Aim of the task: Arrange the part of the listing below that opens with the line containing "Open the 公式选股 menu" and closes with the line containing "Looking at the screenshot, I should (x=657, y=768)." as a Markdown table with the columns Row and Line, numbering each row and omitting blank lines.

start

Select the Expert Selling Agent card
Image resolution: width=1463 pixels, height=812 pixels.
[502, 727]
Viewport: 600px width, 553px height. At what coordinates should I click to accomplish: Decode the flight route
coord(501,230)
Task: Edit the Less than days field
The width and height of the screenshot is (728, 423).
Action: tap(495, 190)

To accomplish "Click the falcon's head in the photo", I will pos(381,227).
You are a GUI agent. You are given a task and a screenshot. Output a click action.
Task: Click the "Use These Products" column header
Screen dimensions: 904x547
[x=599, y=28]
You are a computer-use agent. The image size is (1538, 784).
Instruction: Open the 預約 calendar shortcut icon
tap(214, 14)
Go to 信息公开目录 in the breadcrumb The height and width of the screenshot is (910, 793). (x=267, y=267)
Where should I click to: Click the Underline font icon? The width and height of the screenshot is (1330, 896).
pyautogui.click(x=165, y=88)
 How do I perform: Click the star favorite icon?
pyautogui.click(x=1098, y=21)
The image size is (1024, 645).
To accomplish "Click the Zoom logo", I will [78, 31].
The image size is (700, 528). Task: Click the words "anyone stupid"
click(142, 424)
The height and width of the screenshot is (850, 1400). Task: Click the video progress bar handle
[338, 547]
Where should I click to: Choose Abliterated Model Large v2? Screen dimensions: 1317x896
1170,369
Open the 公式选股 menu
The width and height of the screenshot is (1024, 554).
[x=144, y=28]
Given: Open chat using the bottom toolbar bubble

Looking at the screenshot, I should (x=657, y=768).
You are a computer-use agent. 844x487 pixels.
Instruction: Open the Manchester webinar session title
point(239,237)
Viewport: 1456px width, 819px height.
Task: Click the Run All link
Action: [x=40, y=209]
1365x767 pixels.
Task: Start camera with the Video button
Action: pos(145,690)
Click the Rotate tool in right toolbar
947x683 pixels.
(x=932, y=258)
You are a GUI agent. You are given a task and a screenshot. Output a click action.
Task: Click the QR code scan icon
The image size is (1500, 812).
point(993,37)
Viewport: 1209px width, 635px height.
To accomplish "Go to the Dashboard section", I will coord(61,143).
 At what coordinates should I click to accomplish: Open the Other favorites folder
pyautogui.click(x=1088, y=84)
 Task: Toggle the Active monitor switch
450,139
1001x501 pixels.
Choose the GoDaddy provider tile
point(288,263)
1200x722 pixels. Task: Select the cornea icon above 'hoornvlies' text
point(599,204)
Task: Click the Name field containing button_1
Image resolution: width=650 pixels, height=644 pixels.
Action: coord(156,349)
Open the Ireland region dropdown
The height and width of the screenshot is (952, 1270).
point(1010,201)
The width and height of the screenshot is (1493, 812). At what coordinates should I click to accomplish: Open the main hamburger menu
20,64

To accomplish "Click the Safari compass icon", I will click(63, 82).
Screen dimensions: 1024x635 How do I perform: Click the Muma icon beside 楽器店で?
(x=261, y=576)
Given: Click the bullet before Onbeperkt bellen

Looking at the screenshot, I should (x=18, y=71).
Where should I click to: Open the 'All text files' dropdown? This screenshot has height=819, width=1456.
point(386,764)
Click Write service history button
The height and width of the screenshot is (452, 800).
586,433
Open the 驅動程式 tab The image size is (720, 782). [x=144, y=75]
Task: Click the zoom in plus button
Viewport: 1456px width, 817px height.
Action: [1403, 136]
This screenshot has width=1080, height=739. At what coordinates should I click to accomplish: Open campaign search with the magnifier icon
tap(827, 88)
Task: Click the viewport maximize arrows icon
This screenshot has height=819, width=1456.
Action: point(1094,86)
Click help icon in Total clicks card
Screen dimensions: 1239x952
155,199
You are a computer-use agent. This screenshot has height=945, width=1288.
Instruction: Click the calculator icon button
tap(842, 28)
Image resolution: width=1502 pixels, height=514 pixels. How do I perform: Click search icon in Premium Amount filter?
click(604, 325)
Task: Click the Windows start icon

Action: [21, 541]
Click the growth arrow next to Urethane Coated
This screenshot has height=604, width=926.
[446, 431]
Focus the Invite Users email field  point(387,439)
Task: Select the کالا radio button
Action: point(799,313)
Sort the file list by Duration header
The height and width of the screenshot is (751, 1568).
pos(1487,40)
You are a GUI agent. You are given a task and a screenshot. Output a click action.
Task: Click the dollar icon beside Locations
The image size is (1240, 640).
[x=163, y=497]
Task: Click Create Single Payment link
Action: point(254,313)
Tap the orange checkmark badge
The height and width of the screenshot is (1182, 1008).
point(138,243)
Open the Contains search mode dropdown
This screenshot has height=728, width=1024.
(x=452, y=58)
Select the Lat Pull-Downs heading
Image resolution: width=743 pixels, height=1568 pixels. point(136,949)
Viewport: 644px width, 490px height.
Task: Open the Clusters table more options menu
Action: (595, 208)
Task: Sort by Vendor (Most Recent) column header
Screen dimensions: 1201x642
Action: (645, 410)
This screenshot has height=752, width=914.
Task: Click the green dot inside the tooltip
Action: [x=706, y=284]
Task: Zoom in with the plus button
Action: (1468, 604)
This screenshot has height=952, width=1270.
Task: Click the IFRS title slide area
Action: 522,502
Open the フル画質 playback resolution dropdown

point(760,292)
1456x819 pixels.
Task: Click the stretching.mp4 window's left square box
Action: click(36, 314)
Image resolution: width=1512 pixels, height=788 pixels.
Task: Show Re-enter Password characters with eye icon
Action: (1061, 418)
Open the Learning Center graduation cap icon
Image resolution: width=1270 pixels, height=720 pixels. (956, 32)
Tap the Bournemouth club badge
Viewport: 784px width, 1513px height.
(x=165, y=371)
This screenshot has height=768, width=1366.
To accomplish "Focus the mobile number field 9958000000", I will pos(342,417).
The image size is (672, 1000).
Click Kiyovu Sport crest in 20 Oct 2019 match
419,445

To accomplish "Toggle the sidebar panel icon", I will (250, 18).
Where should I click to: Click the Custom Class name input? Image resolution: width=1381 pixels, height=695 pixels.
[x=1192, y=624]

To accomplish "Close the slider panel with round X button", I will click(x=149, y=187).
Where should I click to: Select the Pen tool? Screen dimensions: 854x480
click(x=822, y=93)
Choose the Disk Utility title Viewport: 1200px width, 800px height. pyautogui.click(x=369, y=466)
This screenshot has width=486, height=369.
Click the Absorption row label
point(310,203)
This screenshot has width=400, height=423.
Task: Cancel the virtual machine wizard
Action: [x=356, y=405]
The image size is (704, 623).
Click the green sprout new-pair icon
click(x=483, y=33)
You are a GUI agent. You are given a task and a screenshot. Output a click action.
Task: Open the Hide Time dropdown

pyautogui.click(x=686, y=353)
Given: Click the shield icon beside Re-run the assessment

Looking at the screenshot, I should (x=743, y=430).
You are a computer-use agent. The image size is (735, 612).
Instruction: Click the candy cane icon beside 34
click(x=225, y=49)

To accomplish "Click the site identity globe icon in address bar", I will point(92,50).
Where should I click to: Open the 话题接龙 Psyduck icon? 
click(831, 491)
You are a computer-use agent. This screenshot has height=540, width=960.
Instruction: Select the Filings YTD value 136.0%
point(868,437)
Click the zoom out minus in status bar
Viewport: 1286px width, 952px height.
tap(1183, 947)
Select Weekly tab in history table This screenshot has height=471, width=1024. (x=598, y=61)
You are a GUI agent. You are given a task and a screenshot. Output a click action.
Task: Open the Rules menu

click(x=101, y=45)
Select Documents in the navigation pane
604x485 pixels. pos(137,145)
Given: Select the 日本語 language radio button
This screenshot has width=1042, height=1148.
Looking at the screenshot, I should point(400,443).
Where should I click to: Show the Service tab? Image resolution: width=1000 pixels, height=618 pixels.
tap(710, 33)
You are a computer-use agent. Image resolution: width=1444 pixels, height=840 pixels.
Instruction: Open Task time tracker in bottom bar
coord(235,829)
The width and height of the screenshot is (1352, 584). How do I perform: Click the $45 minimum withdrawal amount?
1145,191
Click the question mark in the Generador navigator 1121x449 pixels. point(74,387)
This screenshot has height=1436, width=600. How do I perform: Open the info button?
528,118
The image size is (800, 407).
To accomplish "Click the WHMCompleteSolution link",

end

Expected output:
| Row | Line |
|---|---|
| 1 | Open the 公式选股 menu |
| 2 | The width and height of the screenshot is (1024, 554). |
| 3 | [x=144, y=28] |
| 4 | Given: Open chat using the bottom toolbar bubble |
| 5 | Looking at the screenshot, I should (x=657, y=768). |